Reduce the heat to medium, and add the diced chorizo and onions. Sauté for about 10 minutes, stirring often until the onion is soft and translucent. Next in is the potato, garlic, thyme, and oregano. Mix well with a spatula to incorporate and cook for a couple more minutes. Salt and pepper to taste. Stir in the tomato paste, paprika, cayenne, and beef stock. Adjust the heat to simmer and cook an additional 10 minutes. Stir in the green onions and olives, remove from heat and cool to room temperature.

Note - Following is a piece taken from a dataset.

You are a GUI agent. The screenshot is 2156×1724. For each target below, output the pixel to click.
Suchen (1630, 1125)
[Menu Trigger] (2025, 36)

The empanada wrappers can be found in the freezer section of most Mexican markets or ethnic food stores. Get the 5 inch diameter ones with sheets of plastic between each pastry shell if available. Make sure they are completely thawed out. Lay each wrapper on a parchment covered baking sheet. Moisten the outer edge of the shell with water. Add about 2 tablespoons of meat filling to the center. Fold the dough in half, completely enclosing the filling. Fill them as full as you can, I found a small ice cream scooper to be perfect. Press the edges together to seal, and then crimp them decoratively with your fingers or the tines of a fork. You will fill two baking sheets by the time you are finished.

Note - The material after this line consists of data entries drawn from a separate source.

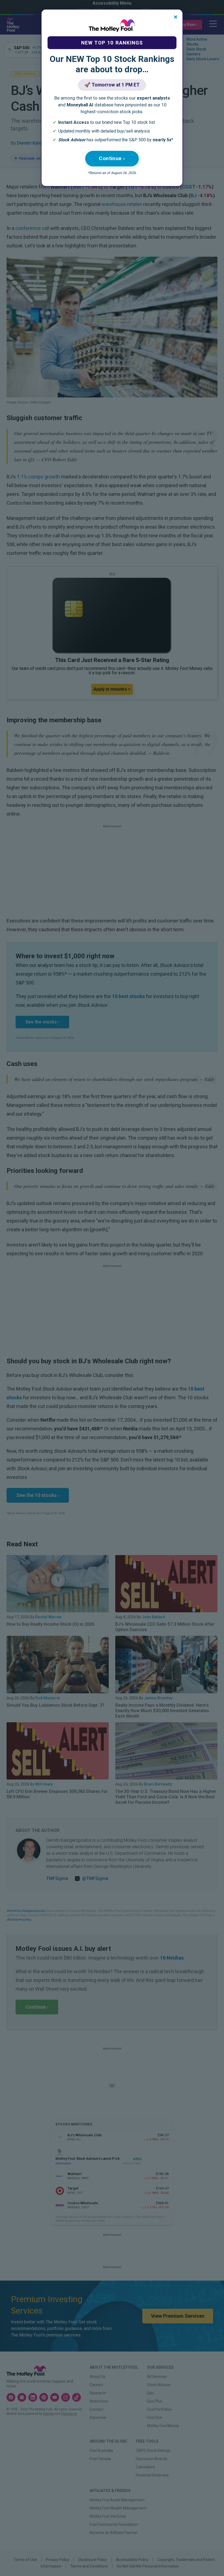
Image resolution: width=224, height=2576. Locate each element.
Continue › (112, 158)
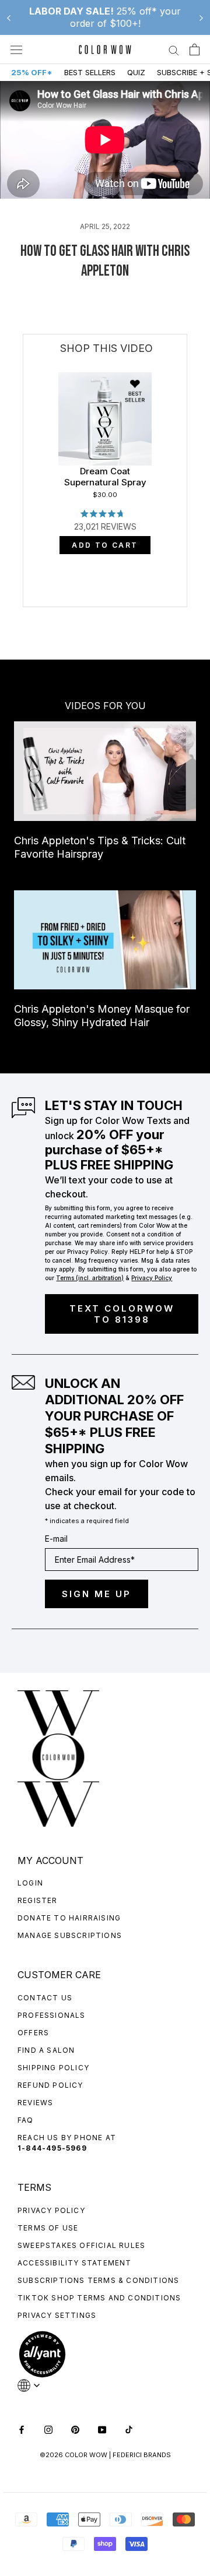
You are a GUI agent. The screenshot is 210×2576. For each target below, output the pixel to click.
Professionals (52, 2015)
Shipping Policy (53, 2067)
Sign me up (96, 1593)
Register (38, 1900)
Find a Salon (46, 2050)
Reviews (35, 2102)
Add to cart (105, 545)
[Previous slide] (9, 17)
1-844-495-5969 (52, 2148)
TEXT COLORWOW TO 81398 (121, 1314)
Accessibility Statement (75, 2262)
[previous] (23, 522)
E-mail (56, 1539)
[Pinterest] (75, 2429)
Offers (33, 2032)
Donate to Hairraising (69, 1918)
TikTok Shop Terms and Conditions (99, 2297)
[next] (187, 522)
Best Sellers (90, 72)
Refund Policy (50, 2085)
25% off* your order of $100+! (105, 17)
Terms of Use (48, 2227)
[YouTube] (102, 2429)
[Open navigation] (16, 49)
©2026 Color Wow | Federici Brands (105, 2455)
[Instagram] (48, 2429)
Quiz (136, 72)
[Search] (174, 50)
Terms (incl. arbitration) (90, 1277)
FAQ (26, 2120)
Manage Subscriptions (70, 1935)
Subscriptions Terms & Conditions (98, 2280)
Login (30, 1883)
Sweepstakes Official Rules (81, 2245)
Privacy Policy (51, 2210)
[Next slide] (201, 17)
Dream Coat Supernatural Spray (105, 477)
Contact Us (45, 1997)
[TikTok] (129, 2429)
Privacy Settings (57, 2315)
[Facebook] (22, 2429)
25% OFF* (31, 72)
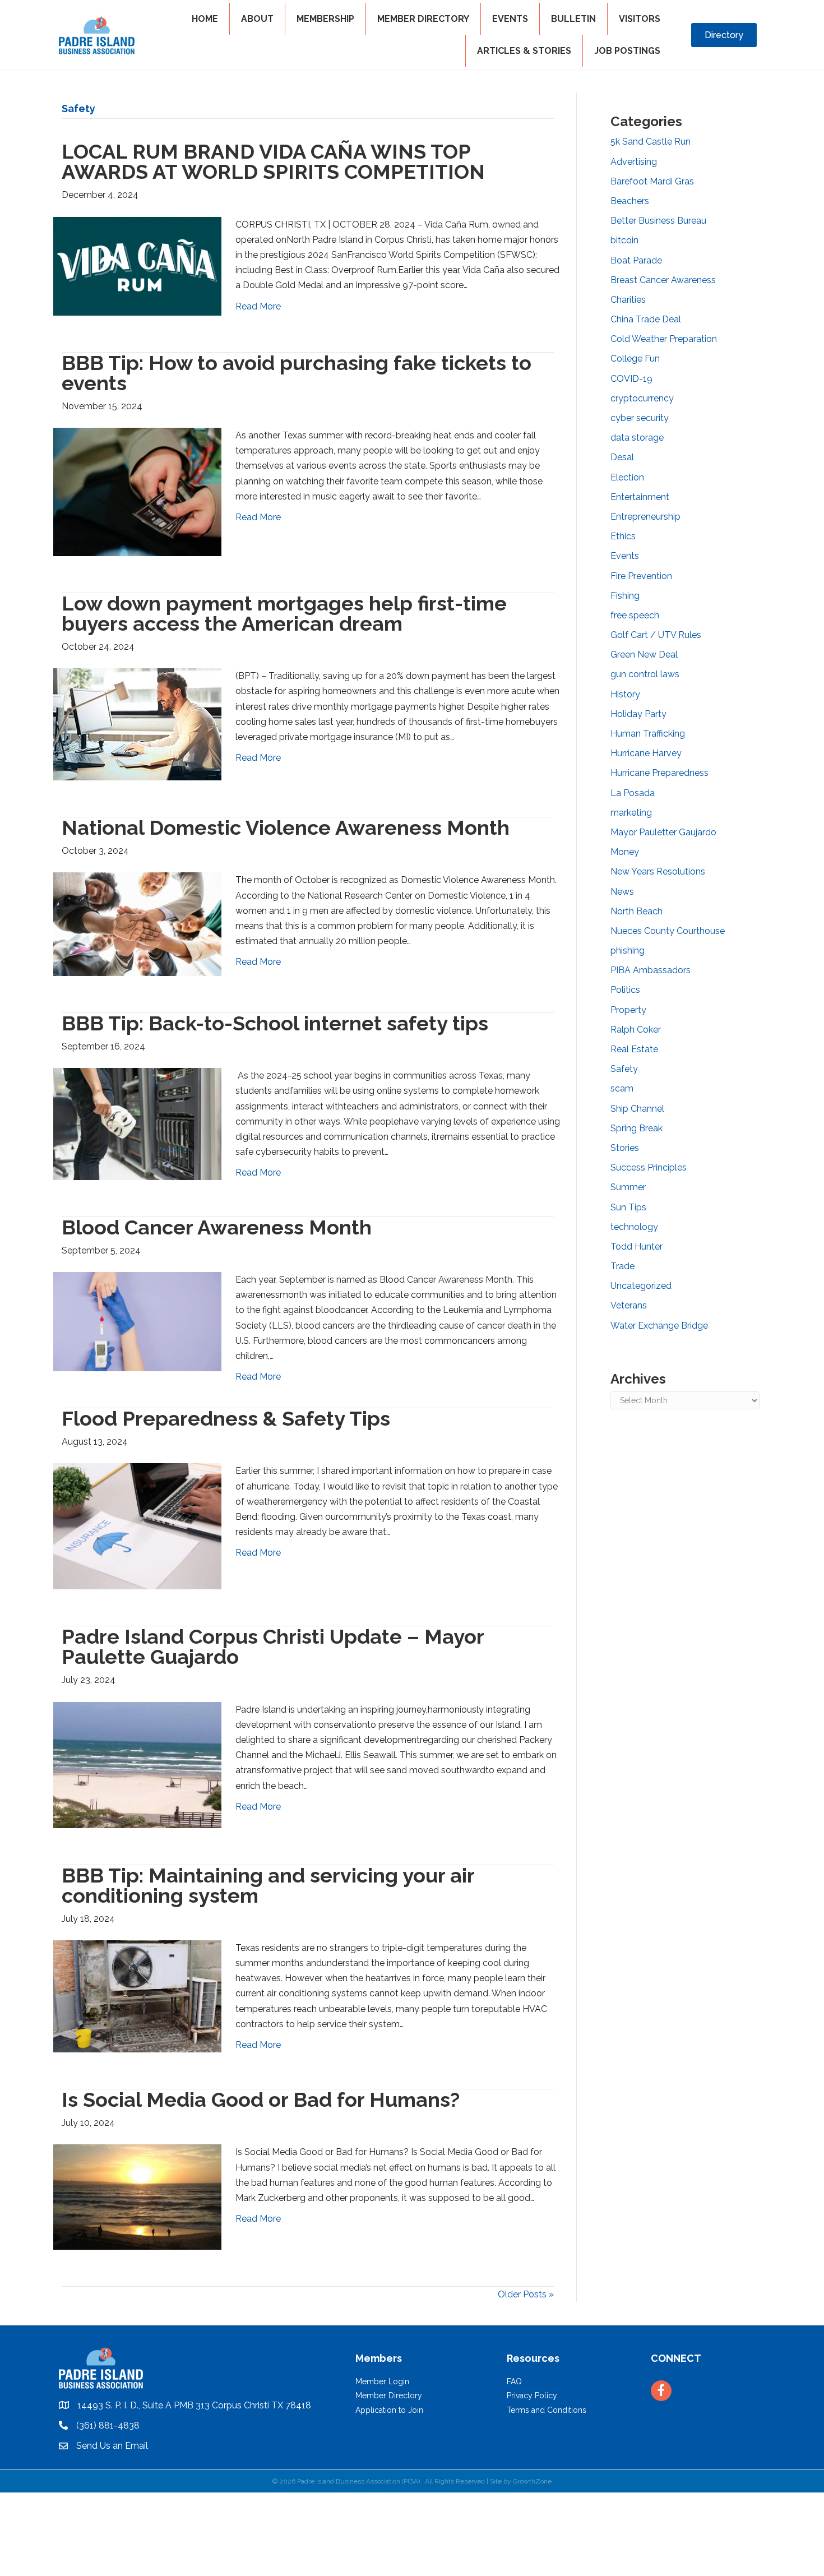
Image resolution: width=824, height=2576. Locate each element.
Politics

Pre-heat the oven to 375 degrees F. Brush the tops of the empanadas with melted butter and bake in the oven for 15-20 minutes or until golden brown. Let them cool a bit and serve warm.
Wine and beer go hand in hand with empanadas. Try a traditional Malbec or an aged Cabernet Sauvignon on the wine side as accompaniment. A frosty American Amber or Red Ale will be quite tasty with this Argentinian classic dish. Cheers!